- _Challenge_
Collect every line in the items below that contains the word "Image". Letter case counts.

- _Data listing_

○ ○ ○

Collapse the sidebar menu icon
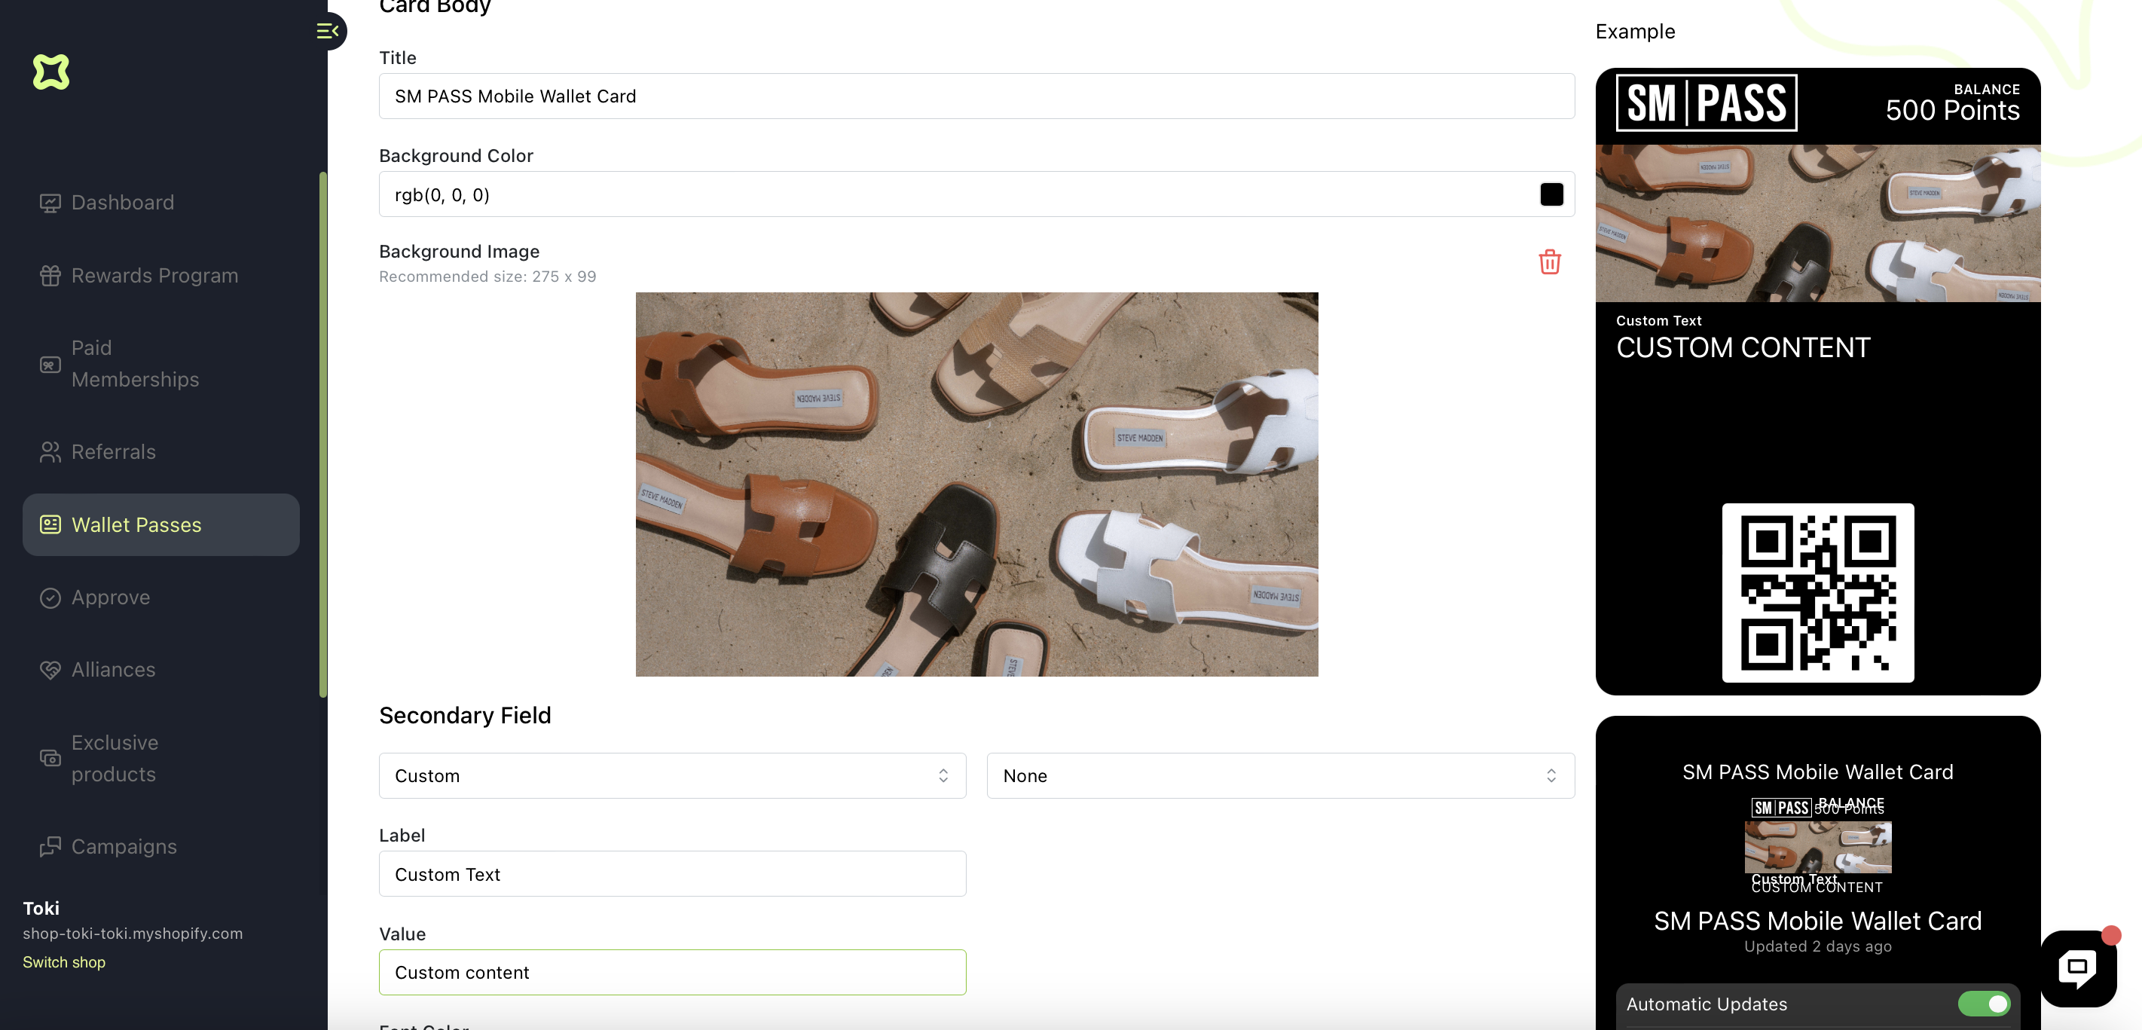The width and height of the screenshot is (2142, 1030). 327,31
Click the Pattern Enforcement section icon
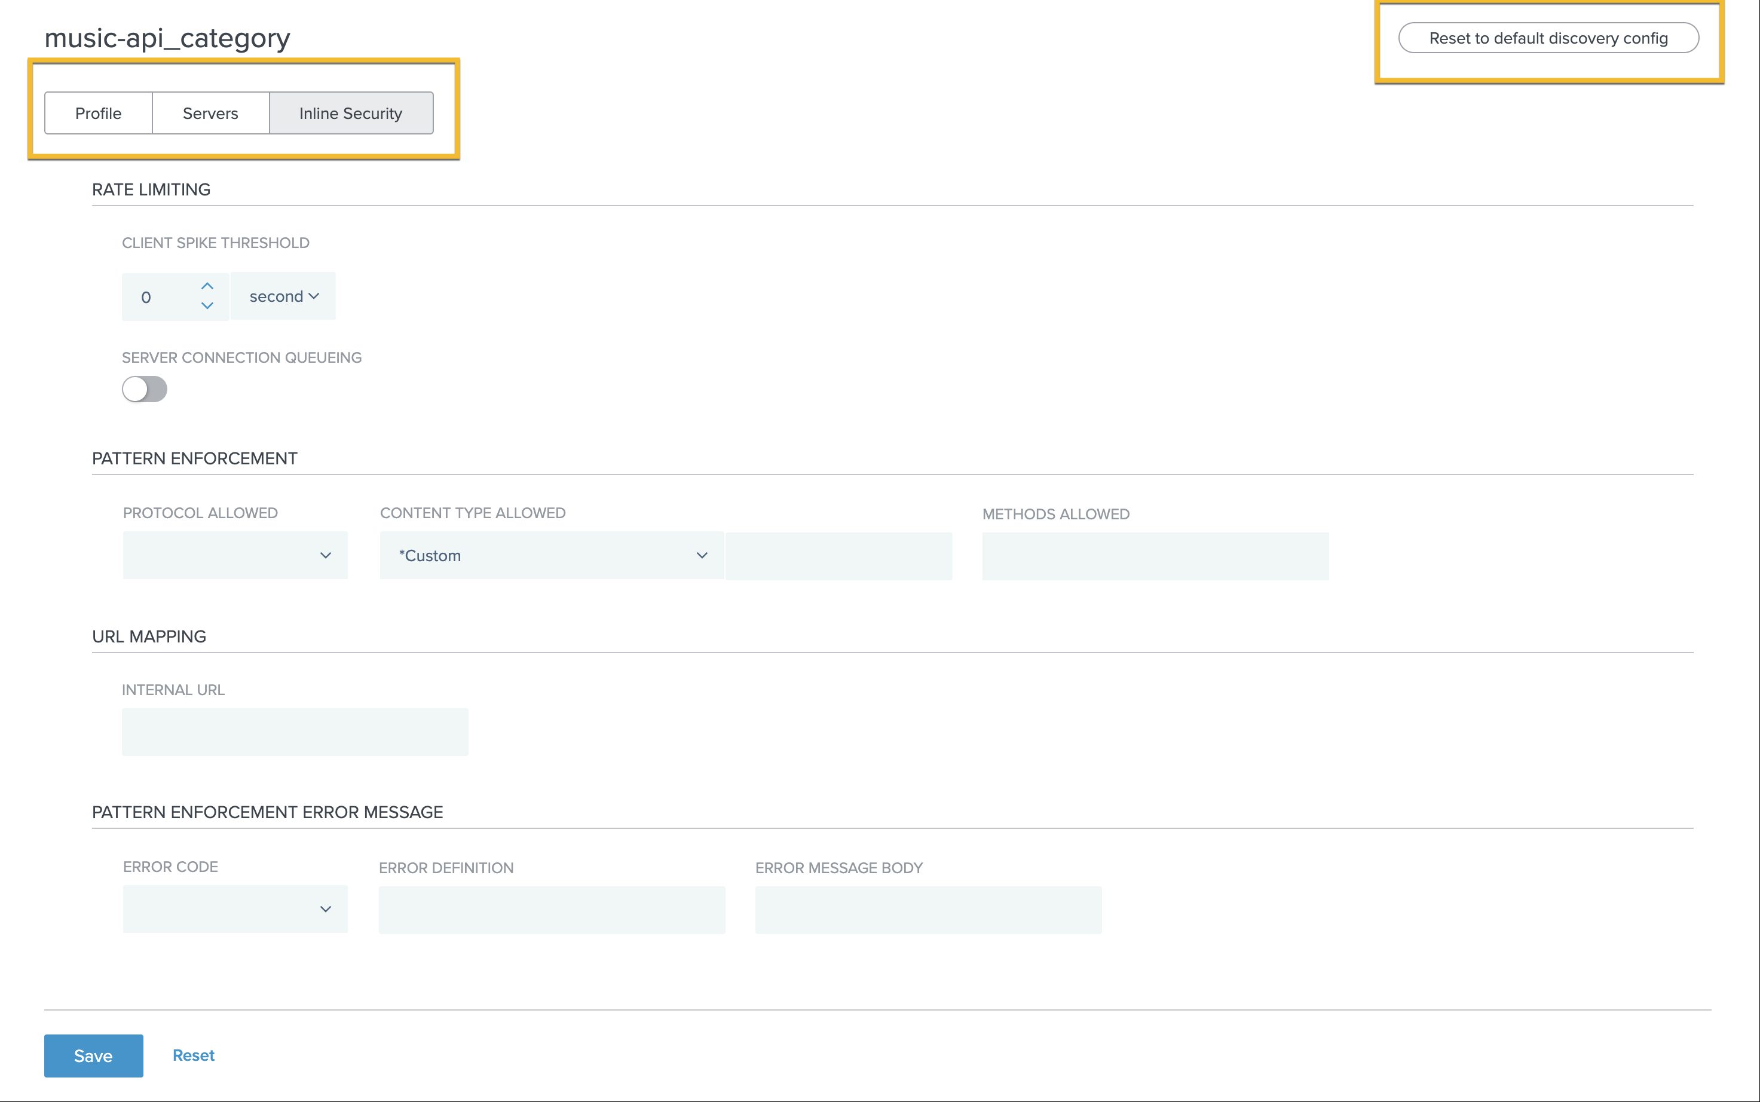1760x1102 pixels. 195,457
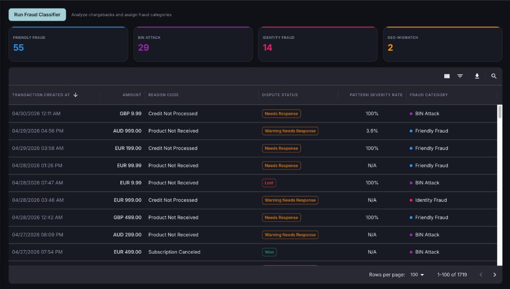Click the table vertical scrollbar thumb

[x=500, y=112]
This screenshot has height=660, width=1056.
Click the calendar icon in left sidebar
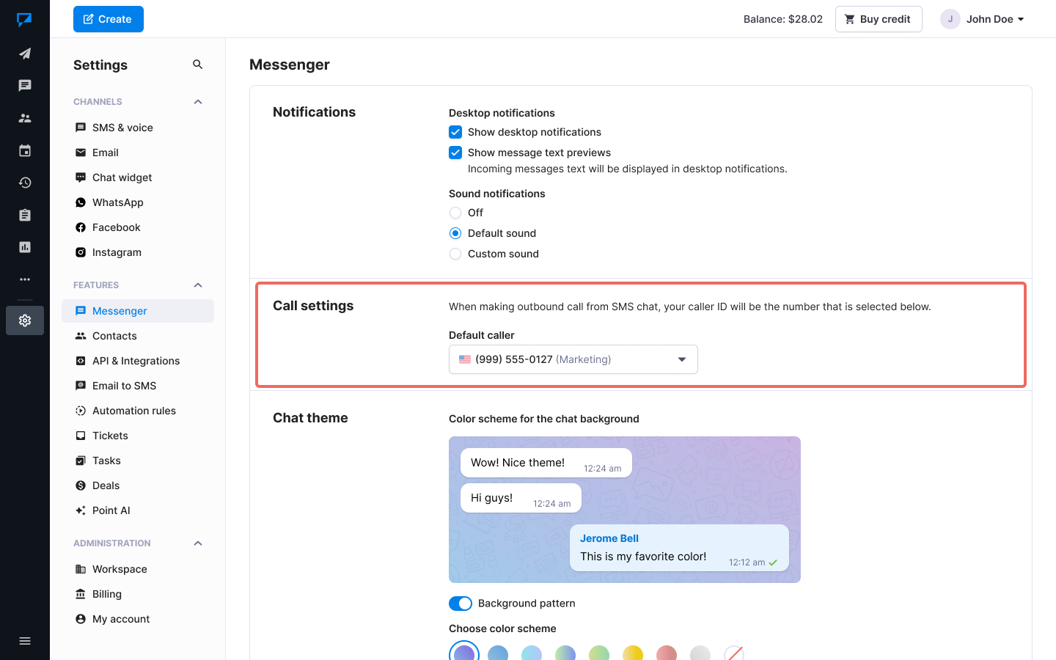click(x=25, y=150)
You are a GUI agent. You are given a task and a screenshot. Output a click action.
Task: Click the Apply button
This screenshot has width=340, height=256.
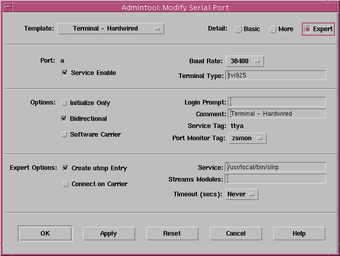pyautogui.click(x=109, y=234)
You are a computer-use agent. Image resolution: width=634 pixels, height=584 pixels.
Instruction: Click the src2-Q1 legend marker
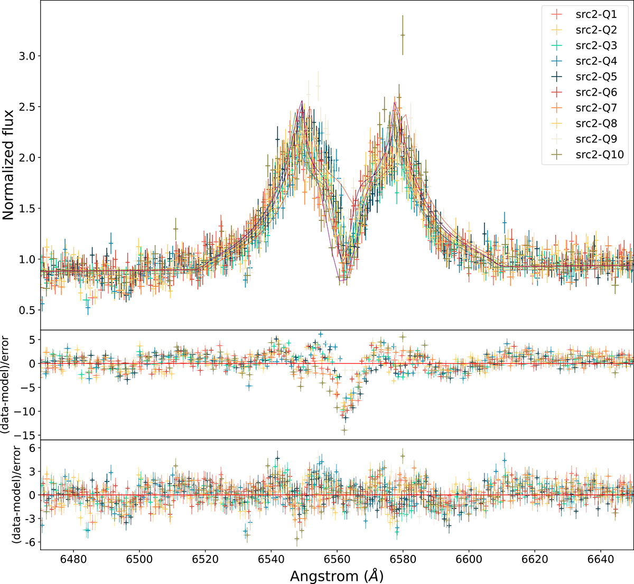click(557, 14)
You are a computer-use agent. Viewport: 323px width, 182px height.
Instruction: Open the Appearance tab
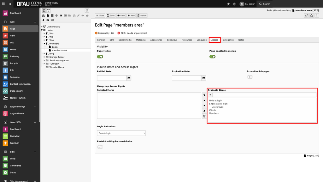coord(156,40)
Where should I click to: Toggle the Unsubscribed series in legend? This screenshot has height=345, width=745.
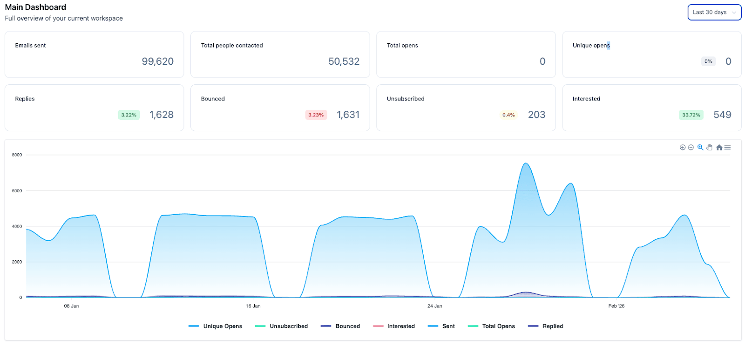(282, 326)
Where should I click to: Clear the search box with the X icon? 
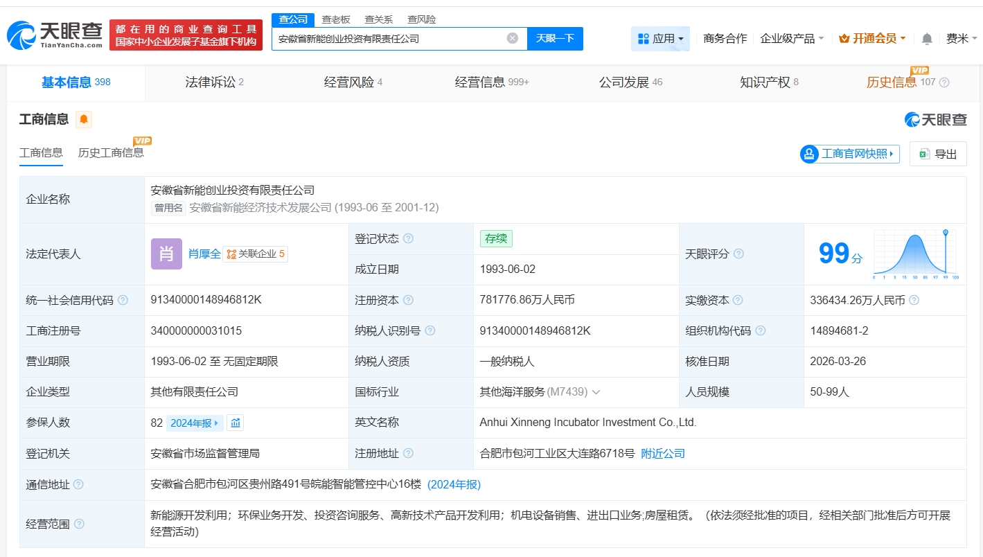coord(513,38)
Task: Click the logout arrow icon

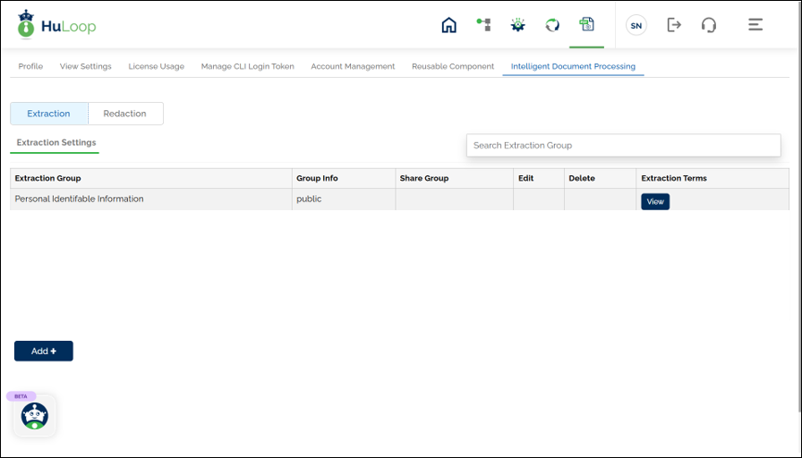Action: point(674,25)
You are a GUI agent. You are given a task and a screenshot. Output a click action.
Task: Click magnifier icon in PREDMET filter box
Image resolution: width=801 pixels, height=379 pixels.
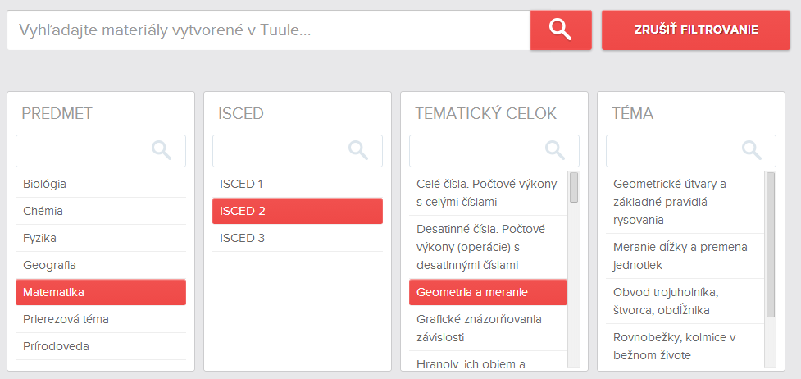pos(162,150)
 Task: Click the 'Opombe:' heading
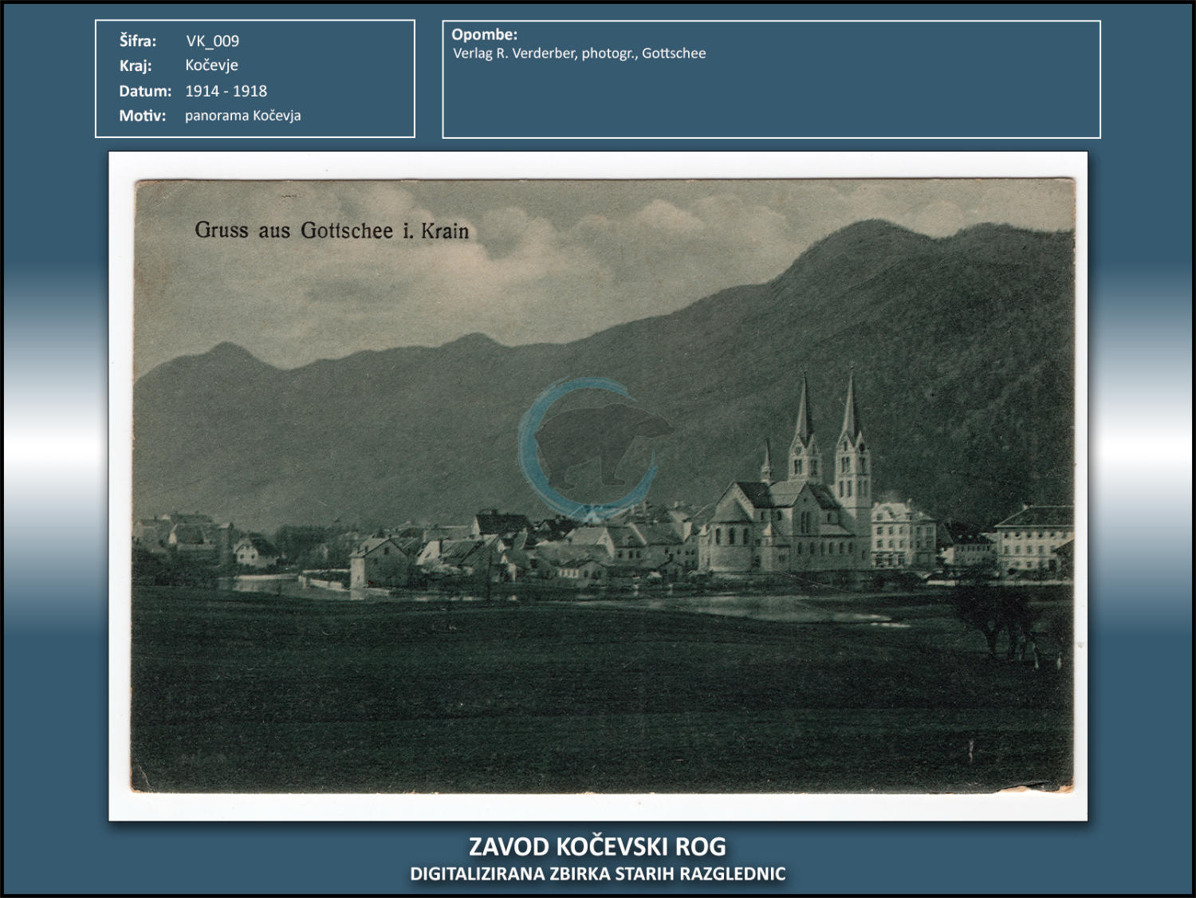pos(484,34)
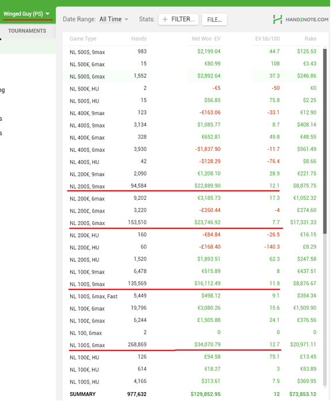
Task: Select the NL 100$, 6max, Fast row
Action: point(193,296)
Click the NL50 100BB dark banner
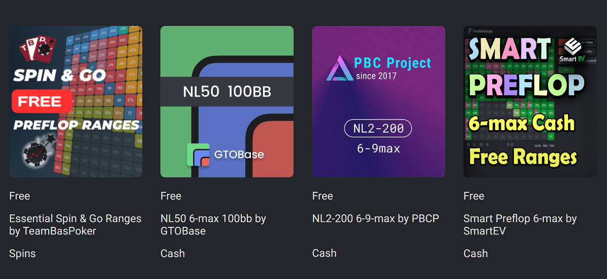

○ ○ ○

- _Written solution_
You are a computer-use agent. Image resolution: width=634 pixels, height=584 pixels.
Image resolution: width=801 pixels, height=379 pixels.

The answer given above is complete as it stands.